10 The inspiration for this situation is discernible, just barely, in John xiii.29, where Jesus gives Judas the sop and predicts his treachery, telling him to do what he must quickly. Some of the disciples think that Jesus has commanded Judas to buy food for Passover or to give money to the poor, but in fact Jesus has not given him such instructions.

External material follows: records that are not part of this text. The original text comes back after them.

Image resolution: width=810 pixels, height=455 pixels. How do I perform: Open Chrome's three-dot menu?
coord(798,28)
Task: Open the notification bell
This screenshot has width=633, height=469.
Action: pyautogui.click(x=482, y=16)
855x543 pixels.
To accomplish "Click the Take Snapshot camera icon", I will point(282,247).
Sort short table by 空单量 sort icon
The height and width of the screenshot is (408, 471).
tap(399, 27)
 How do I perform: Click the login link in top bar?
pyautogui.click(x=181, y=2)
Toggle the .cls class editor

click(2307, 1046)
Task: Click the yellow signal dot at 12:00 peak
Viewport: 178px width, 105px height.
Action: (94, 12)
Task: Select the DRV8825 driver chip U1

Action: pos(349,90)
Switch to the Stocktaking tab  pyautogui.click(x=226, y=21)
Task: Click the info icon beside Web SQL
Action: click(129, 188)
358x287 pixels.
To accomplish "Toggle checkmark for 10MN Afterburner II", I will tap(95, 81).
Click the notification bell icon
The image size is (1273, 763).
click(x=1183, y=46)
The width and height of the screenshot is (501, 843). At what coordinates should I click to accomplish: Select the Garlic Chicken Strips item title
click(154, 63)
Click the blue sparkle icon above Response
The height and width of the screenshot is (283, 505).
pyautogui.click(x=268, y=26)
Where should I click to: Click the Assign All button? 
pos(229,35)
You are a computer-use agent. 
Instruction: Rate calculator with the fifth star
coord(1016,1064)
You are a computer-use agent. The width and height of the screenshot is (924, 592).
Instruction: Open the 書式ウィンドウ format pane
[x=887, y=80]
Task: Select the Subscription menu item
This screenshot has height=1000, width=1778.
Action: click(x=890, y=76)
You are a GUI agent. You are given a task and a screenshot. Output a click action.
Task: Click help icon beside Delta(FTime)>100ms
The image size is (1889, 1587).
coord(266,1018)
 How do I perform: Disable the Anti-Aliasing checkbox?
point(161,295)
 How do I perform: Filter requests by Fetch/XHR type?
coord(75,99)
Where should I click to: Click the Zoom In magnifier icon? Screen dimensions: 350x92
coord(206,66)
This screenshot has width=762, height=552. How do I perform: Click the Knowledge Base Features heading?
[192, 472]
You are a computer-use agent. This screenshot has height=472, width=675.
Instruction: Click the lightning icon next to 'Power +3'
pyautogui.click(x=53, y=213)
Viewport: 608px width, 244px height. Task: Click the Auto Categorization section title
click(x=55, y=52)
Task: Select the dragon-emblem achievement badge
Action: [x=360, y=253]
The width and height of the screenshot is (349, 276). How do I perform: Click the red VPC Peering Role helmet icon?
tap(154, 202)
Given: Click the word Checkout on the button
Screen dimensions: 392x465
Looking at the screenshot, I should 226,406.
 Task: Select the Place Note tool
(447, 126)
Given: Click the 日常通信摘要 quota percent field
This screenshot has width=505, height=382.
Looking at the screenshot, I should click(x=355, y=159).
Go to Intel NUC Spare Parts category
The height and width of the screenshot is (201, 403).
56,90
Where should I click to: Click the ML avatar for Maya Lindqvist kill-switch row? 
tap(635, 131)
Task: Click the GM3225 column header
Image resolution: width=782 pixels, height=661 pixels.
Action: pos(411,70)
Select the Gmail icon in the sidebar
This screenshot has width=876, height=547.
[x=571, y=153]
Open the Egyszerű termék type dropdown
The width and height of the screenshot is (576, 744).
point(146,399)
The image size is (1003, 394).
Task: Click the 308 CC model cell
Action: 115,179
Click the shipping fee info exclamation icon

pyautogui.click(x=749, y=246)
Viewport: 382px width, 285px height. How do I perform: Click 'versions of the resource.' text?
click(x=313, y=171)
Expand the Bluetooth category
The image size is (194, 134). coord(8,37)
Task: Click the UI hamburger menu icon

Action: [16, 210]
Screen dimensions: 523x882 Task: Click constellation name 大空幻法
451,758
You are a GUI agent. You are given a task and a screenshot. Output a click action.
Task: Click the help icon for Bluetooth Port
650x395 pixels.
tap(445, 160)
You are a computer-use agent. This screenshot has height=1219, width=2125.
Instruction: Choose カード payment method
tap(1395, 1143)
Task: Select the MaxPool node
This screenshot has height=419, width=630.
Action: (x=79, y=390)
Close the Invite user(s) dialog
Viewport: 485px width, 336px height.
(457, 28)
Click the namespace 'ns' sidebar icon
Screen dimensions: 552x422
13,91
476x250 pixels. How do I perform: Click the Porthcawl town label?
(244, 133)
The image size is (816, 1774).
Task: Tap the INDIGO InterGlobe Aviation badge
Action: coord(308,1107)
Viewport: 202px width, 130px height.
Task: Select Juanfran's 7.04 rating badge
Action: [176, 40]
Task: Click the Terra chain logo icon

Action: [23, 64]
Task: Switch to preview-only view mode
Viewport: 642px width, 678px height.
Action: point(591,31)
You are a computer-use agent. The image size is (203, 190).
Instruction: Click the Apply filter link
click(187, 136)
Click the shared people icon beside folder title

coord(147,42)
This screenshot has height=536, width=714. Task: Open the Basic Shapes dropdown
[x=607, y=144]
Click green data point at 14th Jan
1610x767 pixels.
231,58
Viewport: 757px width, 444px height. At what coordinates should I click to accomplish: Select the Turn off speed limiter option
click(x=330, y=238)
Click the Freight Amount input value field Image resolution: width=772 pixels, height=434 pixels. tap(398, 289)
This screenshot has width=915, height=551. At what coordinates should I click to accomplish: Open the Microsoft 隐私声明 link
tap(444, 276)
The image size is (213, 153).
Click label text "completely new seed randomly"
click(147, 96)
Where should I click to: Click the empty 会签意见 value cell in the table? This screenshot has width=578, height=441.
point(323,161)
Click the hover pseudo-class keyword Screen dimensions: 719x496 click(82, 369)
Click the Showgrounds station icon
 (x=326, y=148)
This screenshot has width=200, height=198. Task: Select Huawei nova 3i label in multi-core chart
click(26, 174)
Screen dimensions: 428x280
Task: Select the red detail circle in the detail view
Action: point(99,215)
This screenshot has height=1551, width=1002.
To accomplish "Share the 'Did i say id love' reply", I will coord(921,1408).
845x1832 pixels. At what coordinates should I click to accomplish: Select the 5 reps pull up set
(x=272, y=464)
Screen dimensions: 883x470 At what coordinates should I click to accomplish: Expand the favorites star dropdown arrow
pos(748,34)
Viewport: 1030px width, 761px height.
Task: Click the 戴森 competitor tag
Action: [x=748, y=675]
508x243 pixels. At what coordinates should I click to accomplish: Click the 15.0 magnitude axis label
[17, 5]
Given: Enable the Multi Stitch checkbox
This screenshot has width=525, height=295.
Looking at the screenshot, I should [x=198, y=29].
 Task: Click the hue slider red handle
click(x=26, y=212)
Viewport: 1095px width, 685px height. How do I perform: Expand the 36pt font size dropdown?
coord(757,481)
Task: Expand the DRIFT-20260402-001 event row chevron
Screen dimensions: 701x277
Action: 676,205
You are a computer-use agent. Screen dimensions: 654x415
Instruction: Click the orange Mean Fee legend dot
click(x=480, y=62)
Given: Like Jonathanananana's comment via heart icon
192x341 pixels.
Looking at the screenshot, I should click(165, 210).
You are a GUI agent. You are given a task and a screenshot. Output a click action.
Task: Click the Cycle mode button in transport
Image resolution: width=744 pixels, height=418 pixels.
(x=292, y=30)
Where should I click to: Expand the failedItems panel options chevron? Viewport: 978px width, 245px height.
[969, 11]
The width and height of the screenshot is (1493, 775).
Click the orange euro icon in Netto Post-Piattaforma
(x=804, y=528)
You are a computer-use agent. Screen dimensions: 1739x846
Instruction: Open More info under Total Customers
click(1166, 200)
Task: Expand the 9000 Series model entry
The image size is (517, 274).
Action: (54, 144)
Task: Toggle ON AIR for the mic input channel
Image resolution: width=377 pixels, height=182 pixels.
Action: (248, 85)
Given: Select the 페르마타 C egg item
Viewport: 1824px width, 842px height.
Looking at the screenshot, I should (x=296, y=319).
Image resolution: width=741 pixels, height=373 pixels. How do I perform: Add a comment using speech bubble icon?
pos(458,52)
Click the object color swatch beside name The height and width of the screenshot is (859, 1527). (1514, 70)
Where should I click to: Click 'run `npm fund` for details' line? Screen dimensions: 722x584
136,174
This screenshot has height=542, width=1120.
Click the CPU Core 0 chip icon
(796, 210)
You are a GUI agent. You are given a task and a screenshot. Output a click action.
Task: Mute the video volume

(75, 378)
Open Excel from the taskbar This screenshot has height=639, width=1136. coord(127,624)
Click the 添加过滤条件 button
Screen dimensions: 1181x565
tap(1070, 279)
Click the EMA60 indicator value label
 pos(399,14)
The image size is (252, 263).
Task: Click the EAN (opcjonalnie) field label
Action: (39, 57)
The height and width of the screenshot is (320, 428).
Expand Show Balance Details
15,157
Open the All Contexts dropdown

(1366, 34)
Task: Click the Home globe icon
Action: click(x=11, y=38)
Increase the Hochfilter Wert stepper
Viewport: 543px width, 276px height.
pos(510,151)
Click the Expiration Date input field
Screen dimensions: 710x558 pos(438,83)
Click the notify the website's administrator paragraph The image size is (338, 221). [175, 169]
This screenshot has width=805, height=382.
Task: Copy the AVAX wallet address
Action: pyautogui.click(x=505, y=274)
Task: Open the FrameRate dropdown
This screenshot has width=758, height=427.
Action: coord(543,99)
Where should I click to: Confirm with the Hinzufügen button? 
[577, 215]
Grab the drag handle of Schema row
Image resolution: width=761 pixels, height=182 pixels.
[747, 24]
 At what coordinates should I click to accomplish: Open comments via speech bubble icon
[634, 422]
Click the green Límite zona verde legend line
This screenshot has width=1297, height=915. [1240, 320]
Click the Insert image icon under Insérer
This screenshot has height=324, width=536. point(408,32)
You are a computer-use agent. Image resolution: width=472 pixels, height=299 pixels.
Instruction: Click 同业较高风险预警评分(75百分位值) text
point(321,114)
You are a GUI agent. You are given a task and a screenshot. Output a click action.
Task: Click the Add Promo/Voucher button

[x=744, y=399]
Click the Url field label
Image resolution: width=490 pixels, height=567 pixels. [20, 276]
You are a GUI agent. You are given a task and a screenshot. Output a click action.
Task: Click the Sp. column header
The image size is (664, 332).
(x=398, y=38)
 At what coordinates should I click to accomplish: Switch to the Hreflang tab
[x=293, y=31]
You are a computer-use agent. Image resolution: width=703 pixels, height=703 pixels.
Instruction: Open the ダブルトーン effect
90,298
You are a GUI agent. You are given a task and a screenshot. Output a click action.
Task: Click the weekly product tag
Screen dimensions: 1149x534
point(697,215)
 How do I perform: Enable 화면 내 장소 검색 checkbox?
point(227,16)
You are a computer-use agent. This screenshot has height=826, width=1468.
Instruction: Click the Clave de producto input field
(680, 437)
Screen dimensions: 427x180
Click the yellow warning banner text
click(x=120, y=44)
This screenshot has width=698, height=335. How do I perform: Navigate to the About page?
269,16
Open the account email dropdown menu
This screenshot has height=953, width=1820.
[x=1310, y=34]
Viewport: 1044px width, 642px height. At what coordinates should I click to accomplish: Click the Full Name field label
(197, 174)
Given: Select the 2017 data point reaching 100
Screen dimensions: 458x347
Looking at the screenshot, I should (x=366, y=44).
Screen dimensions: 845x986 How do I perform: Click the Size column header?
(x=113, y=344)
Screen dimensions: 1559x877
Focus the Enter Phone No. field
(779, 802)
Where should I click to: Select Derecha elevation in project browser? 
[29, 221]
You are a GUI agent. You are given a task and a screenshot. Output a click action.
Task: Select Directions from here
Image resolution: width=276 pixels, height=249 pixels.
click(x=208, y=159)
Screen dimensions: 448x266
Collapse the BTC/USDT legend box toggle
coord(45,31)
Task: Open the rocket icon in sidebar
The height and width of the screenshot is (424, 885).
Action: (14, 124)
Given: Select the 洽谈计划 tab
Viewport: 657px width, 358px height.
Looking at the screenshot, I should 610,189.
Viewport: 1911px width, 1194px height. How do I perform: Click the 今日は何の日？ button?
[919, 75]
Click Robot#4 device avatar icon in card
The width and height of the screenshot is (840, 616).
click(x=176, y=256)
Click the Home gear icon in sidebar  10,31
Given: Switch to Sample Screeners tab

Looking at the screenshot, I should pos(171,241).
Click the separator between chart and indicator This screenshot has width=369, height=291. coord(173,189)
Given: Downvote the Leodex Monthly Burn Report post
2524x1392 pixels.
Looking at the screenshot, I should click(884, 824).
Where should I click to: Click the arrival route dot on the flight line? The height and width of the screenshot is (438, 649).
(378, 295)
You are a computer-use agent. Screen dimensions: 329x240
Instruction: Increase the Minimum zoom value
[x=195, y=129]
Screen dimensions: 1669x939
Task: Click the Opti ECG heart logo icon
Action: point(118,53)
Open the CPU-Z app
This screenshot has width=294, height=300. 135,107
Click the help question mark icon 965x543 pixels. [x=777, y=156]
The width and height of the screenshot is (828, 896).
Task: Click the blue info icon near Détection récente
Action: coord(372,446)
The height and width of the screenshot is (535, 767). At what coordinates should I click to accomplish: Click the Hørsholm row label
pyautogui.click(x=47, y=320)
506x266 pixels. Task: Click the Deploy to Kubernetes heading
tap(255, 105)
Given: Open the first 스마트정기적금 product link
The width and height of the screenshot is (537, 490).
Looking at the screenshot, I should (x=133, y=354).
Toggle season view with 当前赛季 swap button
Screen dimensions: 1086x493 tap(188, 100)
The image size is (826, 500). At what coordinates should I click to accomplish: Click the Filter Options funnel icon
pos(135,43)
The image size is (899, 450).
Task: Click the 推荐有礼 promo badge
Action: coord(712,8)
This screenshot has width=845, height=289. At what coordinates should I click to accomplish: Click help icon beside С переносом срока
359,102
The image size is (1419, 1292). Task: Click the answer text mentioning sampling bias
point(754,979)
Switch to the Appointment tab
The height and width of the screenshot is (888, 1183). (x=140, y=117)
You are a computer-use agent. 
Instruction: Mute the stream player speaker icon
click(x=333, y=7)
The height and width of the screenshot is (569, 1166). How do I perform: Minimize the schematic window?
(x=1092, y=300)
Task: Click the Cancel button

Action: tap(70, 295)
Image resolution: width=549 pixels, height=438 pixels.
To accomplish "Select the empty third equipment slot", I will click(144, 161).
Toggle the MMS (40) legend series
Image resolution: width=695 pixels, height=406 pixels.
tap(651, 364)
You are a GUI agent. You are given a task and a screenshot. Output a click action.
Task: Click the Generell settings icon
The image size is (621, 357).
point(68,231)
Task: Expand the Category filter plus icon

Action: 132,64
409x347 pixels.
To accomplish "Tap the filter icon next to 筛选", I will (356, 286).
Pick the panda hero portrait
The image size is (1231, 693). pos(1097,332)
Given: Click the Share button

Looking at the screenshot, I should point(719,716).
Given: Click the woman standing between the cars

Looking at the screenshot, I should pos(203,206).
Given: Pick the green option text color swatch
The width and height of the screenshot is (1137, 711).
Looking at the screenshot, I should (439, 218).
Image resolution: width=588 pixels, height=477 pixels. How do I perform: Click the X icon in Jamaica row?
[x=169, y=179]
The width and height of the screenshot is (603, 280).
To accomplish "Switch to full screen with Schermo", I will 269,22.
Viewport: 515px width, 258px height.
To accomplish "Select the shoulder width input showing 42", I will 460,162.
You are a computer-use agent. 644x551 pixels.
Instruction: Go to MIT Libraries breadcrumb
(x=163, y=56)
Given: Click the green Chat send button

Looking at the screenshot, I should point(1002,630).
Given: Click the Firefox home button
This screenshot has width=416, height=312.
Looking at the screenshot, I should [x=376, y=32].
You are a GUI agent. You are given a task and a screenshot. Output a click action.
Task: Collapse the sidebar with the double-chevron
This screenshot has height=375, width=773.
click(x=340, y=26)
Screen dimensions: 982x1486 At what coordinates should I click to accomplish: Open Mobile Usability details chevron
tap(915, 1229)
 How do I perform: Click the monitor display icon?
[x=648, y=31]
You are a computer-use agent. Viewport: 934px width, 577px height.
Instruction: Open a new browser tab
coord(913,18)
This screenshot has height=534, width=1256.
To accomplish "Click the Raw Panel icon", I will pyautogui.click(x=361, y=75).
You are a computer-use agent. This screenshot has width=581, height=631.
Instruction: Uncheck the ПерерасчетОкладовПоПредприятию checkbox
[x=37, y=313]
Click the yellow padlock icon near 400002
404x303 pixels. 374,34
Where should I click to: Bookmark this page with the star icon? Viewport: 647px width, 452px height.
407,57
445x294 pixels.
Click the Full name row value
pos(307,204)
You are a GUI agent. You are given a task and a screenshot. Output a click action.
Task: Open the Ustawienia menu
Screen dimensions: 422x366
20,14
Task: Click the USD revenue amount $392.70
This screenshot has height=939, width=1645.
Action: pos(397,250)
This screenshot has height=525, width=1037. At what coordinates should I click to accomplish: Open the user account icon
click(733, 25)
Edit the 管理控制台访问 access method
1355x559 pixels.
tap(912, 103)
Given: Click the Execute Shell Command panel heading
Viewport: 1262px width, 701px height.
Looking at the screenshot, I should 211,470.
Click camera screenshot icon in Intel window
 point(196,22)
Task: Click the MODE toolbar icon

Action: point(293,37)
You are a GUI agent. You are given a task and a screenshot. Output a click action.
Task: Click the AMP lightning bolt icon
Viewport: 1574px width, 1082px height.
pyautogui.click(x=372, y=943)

11 It may be worthwhile at this point to discuss further Baum's theory that Judas is a fragment and that it was meant to end with Judas' suicide. Baum cites as evidence of the suicide ending a Wendish (German) ballad which begins with Christ, at the home of a poor widow, giving Judas money to buy bread. Judas loses the thirty pieces gambling, and the Jews advise him to sell Christ to make up the loss. Christ accuses him, and in despair Judas rushes to hang himself on an aspen after failing to do so on a fir tree. Though there is a vague parallel with the Judas narrative, none of the details correspond. In the Wendish ballad there is no high rock, no sister, no theft, no bargain with Pilate. Moreover, far from predating Judas, the Wendish ballad survives only in a 19th-century version. Baum himself acknowledges that there is nothing in the parallels “that cannot be accounted for by coincidence” (p. 185). Finally, there is no indication in the English manuscript that the ballad was broken off or left unfinished. Since the 13th-century scribe had no reason to reproduce a fragment, he must have been satisfied that he was transcribing a finished work.

12 Jesus speaks about the “bread of life” in John vi.32 51, but the occasion is the miracle of the loaves and fish. In i Cor., Paul accounts for Christ's words at the Last Supper in an after-the-fact manner, but his discourse concerns only the symbolic validity of the words, not a specific motive that might have inspired them.